From the text below on building a vegetable patch, list every kind of wind break it suggests for an open, exposed plot.

> **Text for analysis**

* * *

The Green Gardener
Building a Veg Patch
Now growing vegetables to me is something I have always just been able to do, putting the main elements together to be able to produce fruit or veg to take back into my kitchen and cook. Simple!
For some people however, taking on the task of building a vegetable plot and growing their own food is something they have never done before. So this blog is to help those people gain a little understanding of those key elements to then go onto to produce home grown food for themselves and their family.
Growing at home or an allotment is so popular at the moment, especially with the price of produce at supermarkets which is incredibly tasteless, grown out of season and mostly outside of Great Britain.
So here are the factors you need to think about when starting your fruit and vegetable patch.
Choosing the right spot
Your plot needs to be light and airy with plenty of sun light throughout the day.
It should be south facing. Avoid areas with trees and large fences which will potentially shelter the area.
If the plot is open and exposed you will need to consider some kind of wind break position to block the wind, maybe a small fence, hedge or wall.
Access and Water
Your plot should have good access so that not only is it not too far away from your home, but you can easily reach it and get a wheel barrow to it. If you are buying in things like soil improver or topsoil you will need to think about vehicle access too!
Also water, is there water near to the plot or will you have to take water to it, if so how will you do it and can you easily do it.

* * *

Stored records:
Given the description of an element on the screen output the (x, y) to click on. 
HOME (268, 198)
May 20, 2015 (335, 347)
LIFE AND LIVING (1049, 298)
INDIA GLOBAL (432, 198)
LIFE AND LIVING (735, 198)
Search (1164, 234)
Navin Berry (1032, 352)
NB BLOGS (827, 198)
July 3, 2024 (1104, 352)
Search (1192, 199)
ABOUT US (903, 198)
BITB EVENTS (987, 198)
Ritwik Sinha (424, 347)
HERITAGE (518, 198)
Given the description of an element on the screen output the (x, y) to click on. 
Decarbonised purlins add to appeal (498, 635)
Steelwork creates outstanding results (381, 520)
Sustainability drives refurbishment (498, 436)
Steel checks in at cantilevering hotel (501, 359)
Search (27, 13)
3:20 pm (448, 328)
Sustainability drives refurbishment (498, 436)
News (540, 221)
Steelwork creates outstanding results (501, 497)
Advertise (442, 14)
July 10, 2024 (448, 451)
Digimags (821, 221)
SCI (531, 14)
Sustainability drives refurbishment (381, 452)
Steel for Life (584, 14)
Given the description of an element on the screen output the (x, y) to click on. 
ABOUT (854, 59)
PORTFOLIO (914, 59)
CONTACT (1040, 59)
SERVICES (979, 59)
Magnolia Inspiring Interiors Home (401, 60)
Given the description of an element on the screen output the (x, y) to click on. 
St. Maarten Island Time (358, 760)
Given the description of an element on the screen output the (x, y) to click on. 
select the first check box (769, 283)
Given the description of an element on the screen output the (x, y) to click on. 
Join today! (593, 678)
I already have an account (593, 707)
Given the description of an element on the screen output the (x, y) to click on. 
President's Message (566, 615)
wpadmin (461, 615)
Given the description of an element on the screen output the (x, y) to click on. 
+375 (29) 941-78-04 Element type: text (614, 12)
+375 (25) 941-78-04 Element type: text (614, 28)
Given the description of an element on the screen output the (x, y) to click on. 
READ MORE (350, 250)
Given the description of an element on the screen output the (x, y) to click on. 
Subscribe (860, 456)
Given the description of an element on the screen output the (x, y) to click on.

* * *

> **Output of the task**
A small fence, a hedge, and a wall.